Given instruction ::
Rewrite the data starting with the line containing "The image size is (461, 512)." and going on through the line containing "(x=439, y=19)", requests included, multiplying each click coordinate in the answers by 1.25 and rounding to whole numbers, with halves rounded up. Give only those lines, leaving out the pictures.

Information given ::
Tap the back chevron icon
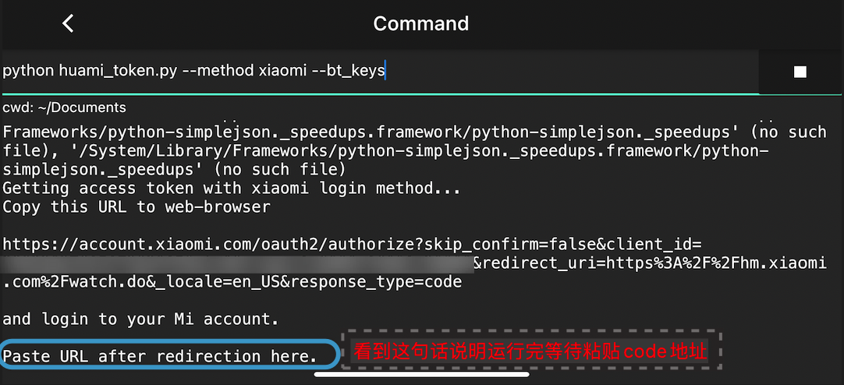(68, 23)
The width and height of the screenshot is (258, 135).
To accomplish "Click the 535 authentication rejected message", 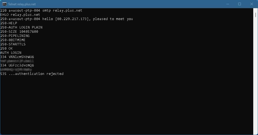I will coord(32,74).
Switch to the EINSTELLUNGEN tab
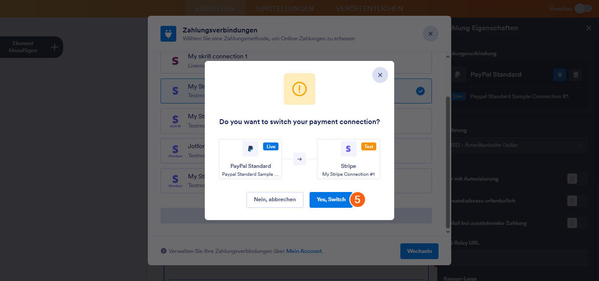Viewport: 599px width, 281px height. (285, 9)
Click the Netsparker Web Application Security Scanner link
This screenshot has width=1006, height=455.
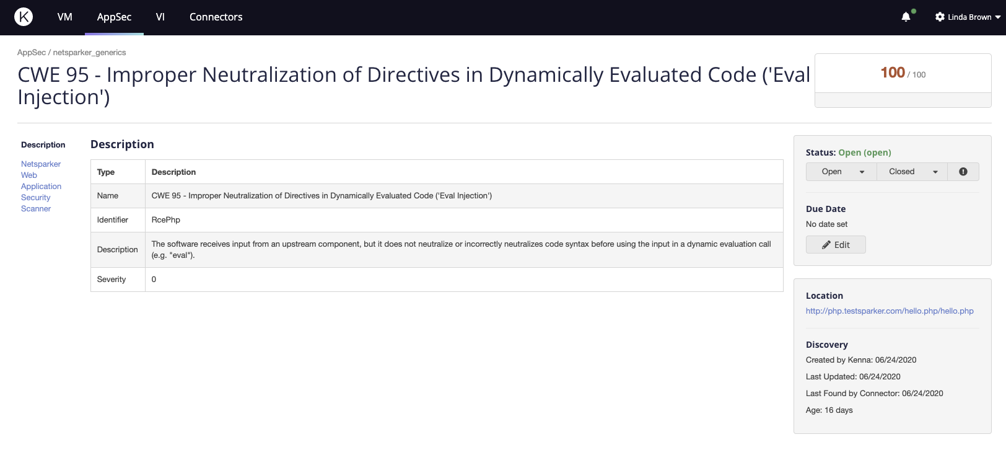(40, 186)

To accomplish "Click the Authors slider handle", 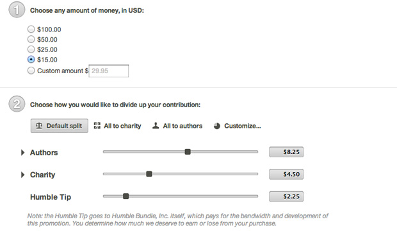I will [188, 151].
---
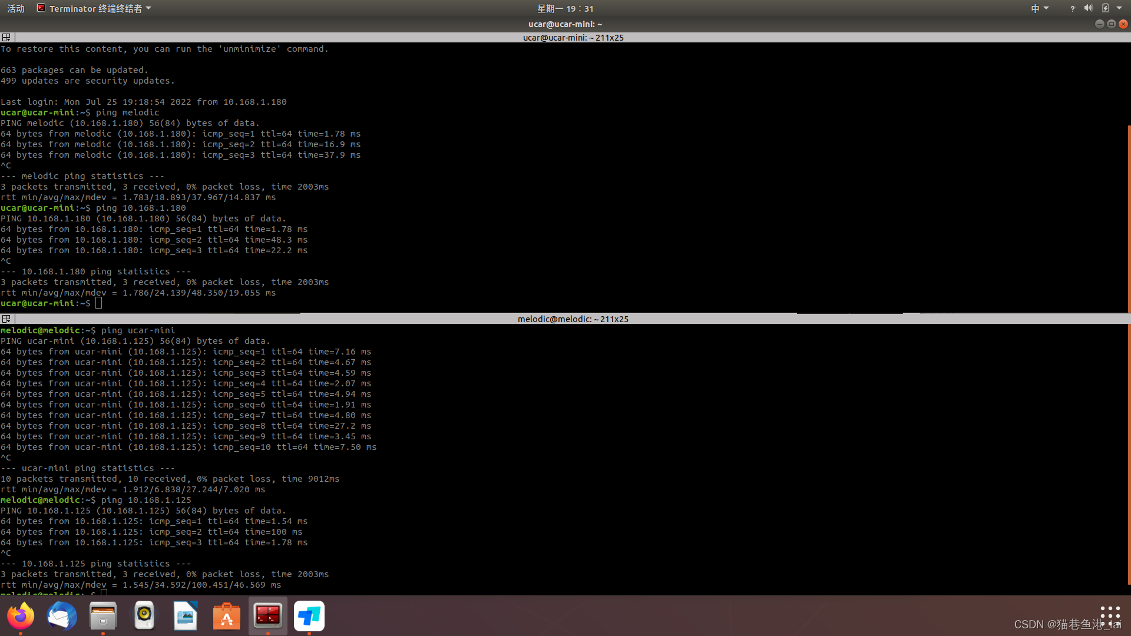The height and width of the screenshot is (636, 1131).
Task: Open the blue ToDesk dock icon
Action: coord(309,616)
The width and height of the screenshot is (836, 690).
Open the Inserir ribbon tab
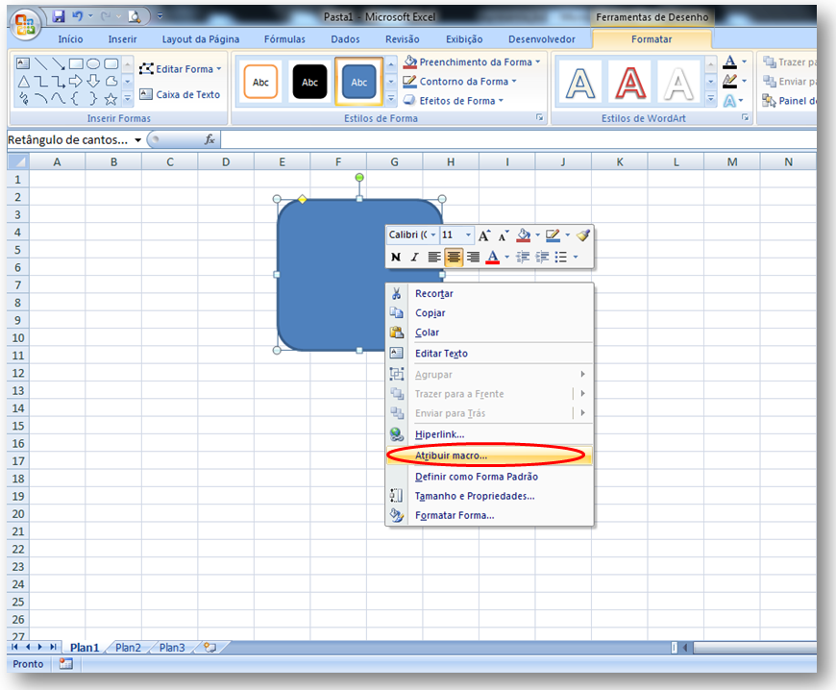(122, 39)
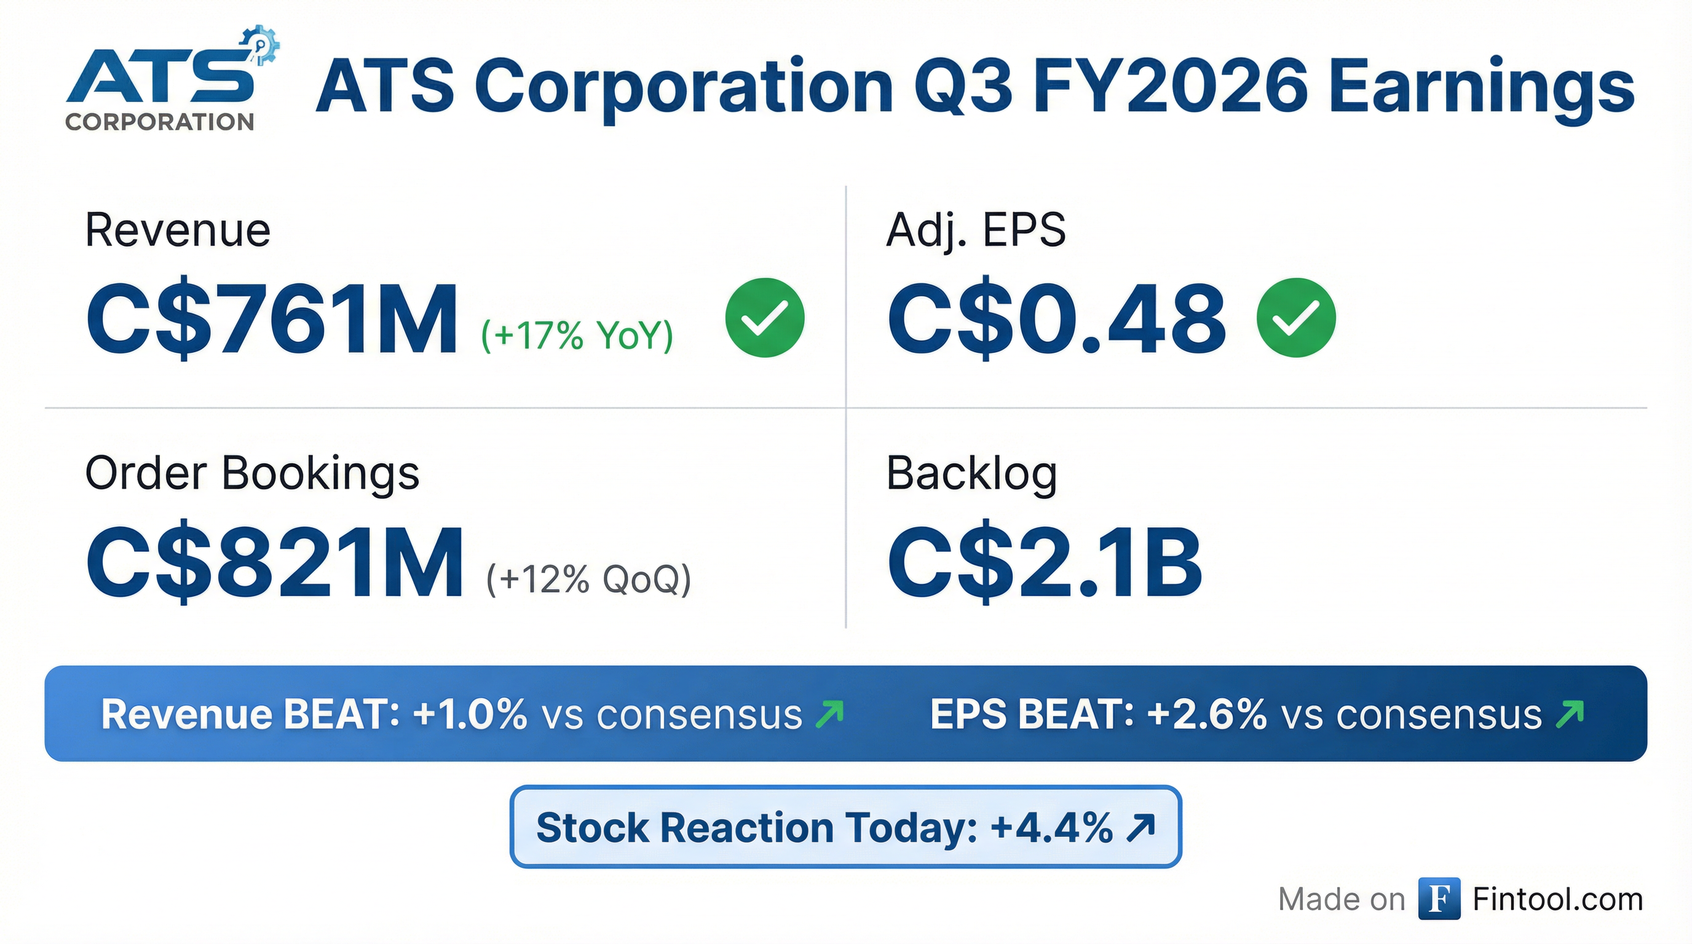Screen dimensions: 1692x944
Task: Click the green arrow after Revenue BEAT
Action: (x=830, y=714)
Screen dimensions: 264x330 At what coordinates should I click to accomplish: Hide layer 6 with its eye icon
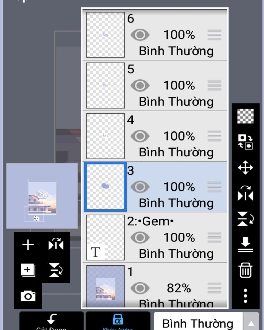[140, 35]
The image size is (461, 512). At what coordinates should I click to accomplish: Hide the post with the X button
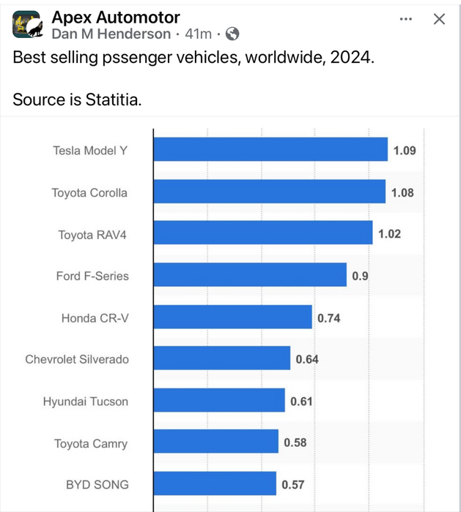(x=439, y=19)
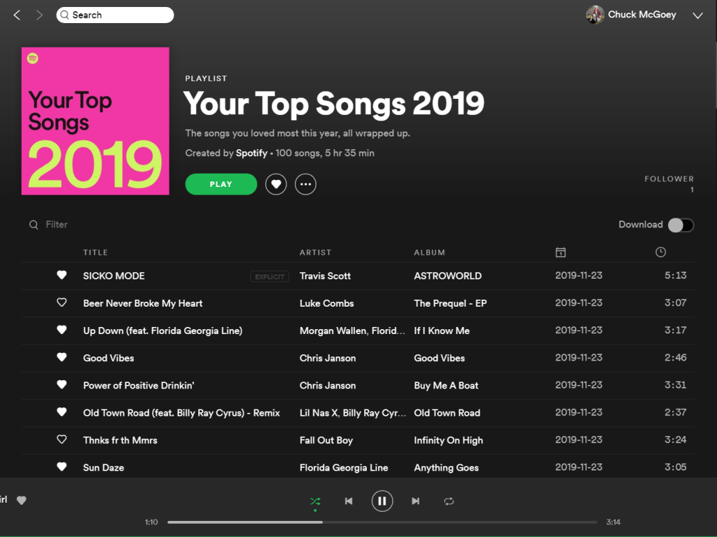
==
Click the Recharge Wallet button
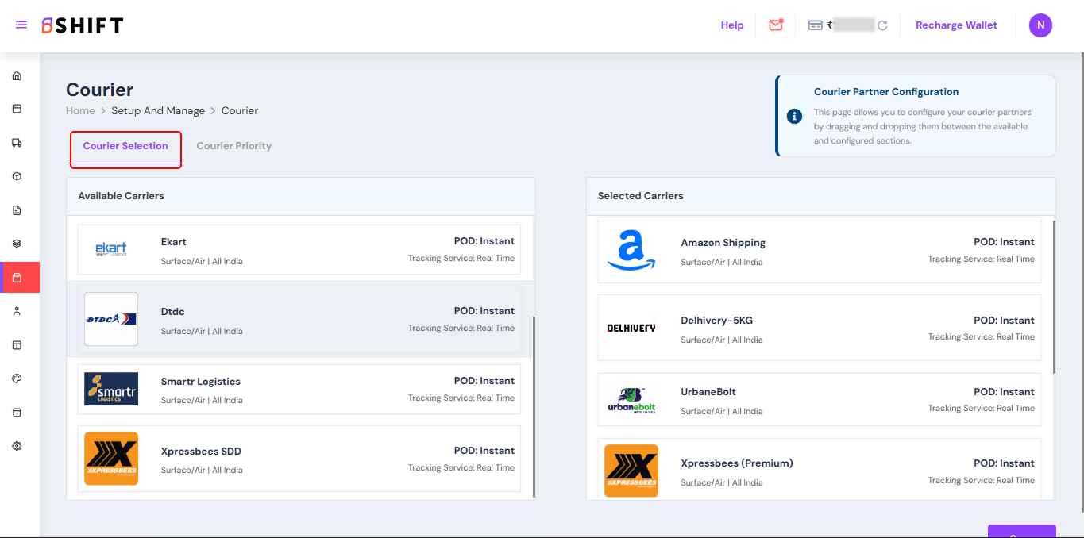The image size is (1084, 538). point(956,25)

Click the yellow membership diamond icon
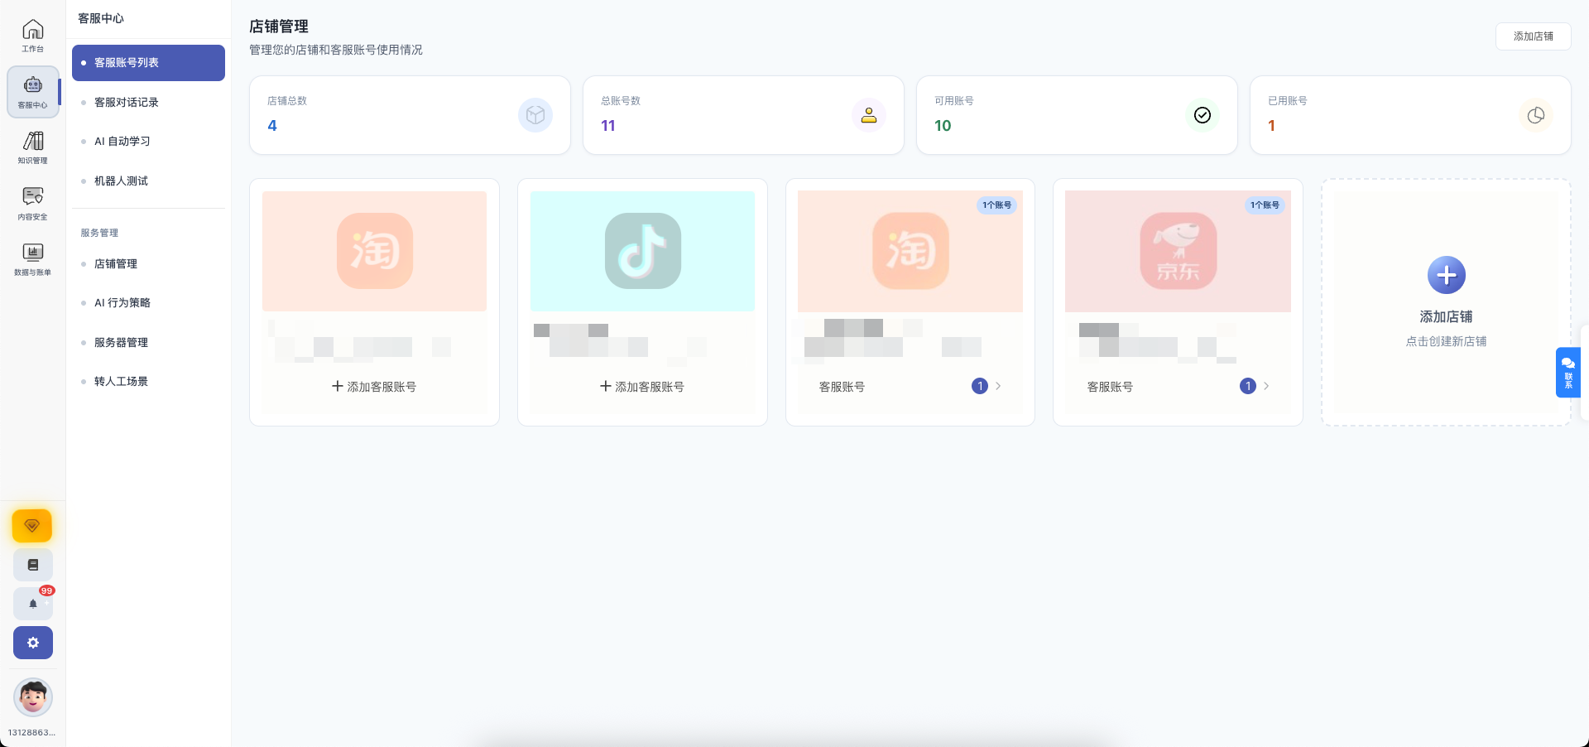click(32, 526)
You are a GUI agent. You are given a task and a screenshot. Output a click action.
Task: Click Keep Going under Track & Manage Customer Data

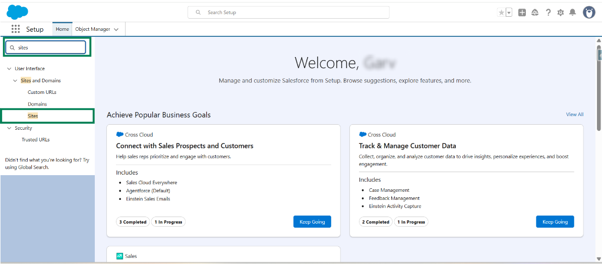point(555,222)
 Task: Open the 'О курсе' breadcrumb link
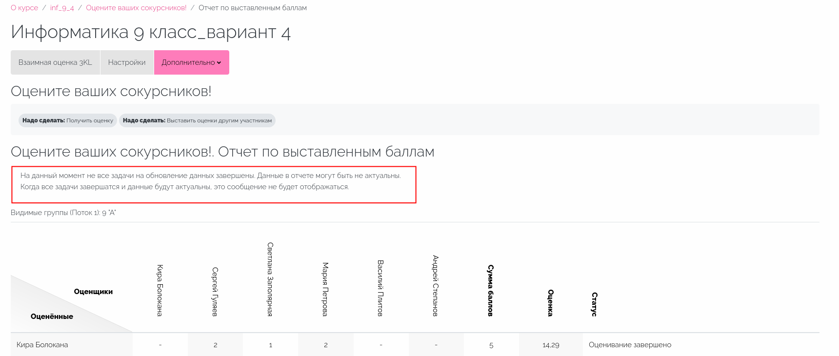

The output ::
The image size is (461, 512). At what coordinates should I click to accomplish: Hide the post with the X button
(x=549, y=24)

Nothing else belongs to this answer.